→ Kaynak Metin:
===
Neyse yolun bir yerinden Emma nın elini tuttum. Konuştuk. Bir yerde biraz dinlendik. Baktım avaşin suyuna doğru gidiyor.. getirdik yine konuştuk. beni kırmak istemiyordu. Avaşin ve Basya'nın birleştiği yere kadar getirdim. Artık sabah olmuştu. Bayan arkadaşlara bıraktık ve biz biraz daha ileriye geçtik.Herki bölgesi dediğimiz alandayız.
Herki güçleri sabahtan beri çatışıyordu. Sate ve De Sate ye, kısaca Çarçela'nın eteklerine düşman indirimeler yapmıştı. yakın alanlarda konumlanan TC güçleride bulunmaktadır.
Öğleden sonradır. Bedran arkadaş herki bölge komutanı cihazdan benimle konuştu. 2 şehit verdik. Artık tepeleri tutmakta zorlanıyoruz dedi. Siz biraz daha dayanın biz güçlerle hemen Basya suyu boyunca vadide yola çıkıyoruz. Gücün çoğu kadın arkadaşlar. Bunlar avaşindeki eğitim güçleri. Yürümeye başladık. Uçak saldırıları başladı. TC güçleri bizi görmüyordu. Karşıda Barzan bölgesine düşen tepelerdeki peşmergeler bizi görüyordu.
===
→ Kayıtlı Veriler:
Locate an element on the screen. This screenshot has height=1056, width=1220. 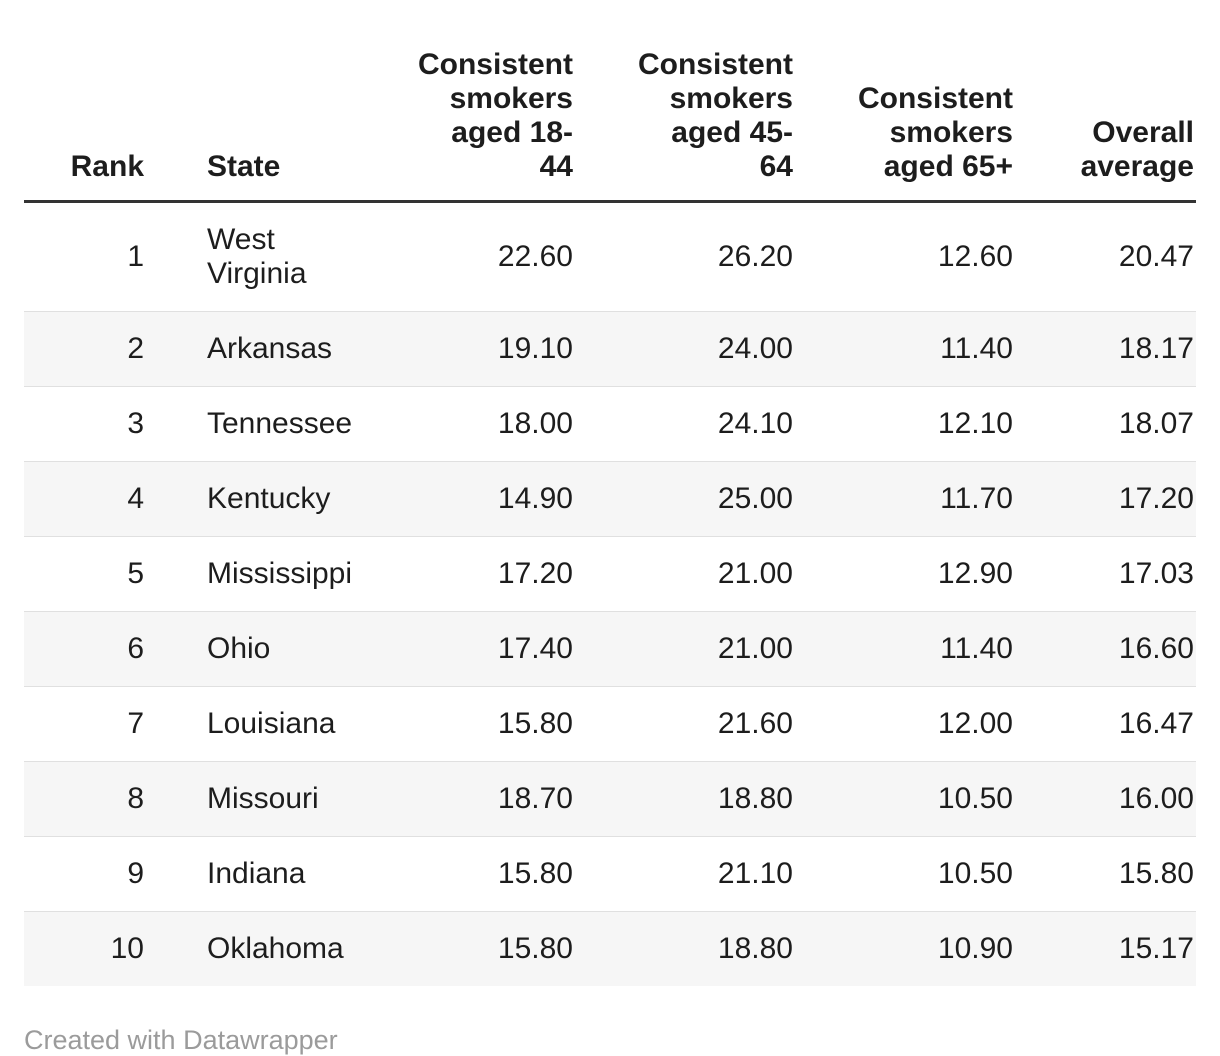
cell-smokers-45-64: 26.20 is located at coordinates (755, 256).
===
Herki bölgesindeki çatışmaları anlatan metni, son cümlesinden sonra kaldığı yerden sürdürün.

→ Alıştırma Yanıtı:
Açık yerde hareket edemezdik. Bir yere geldik. saklanabilecek ormanlık bir alanda kaldık. Üçak saldıralarına karşı kendimizi kısmen koruyacak şekilde konumlandık. Uçaklar vadi boyunca bombalamalar yapıyordu. iki bombada bizim kaldığımız yere düştü. şehit düşen arkadaşlarımız oldu. Herki güçleri kaldığımız yere gelmişti. Güvenlik tutmaya devam ediyorlardı. Bedran arkadaşta geldi. Şehit düşen arkadaşları gömdük. Üzücüydü tabiki..
Gece yüryemeye devam ettik. Operasyonun içinde kalmıştık. Saklanmak ve korunmak için güçler haddinden fazlaydı. Bedran arkadaşla konuşuyoruz. Oda bu kadar güçle arazide kalmak zor olur diyordu. Risk almak istemiyorduk.
Bedran arakadaş buraları iyi tanıyordu. operasyonlarda düşmanın uğramadığı ve epey kişinin saklanacağı bir yer biliyordu. Oraya bir kısım gücü bırakalım dedi. Kafama yattı, tamam dedim..
Kadın arkadaşlar sorumlusu Dicle ve Nefel arakadaşı çağırdık. Durumu anlattık. O an ikna olmaları için bende daha sonra geleceğim dedim. başka da yol yoktu. kadın arkadaşlar çoğunluğu bayan olan bir kısım güçlen orada saklandılar. Güvenliğini bir takım koruyordu. Herşeye karşın.. En azından çatışma olursa düşmanda rahat etmeyecekti. KDP peşmergeleri Herki de Barzanilere açılan tarafı tutuyordu.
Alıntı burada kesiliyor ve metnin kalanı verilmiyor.